╭─ TASK MATERIAL

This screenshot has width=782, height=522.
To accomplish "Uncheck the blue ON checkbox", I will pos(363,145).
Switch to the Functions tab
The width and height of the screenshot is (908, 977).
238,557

╰─

DIRECTIONS FOR THIS TASK: Put every line of the records above into a Markdown table with the columns Row and Text. Number the rows in order and skip any blank lines.

EXERCISE RESPONSE:
| Row | Text |
|---|---|
| 1 | This screenshot has width=782, height=522. |
| 2 | To accomplish "Uncheck the blue ON checkbox", I will pos(363,145). |
| 3 | Switch to the Functions tab |
| 4 | The width and height of the screenshot is (908, 977). |
| 5 | 238,557 |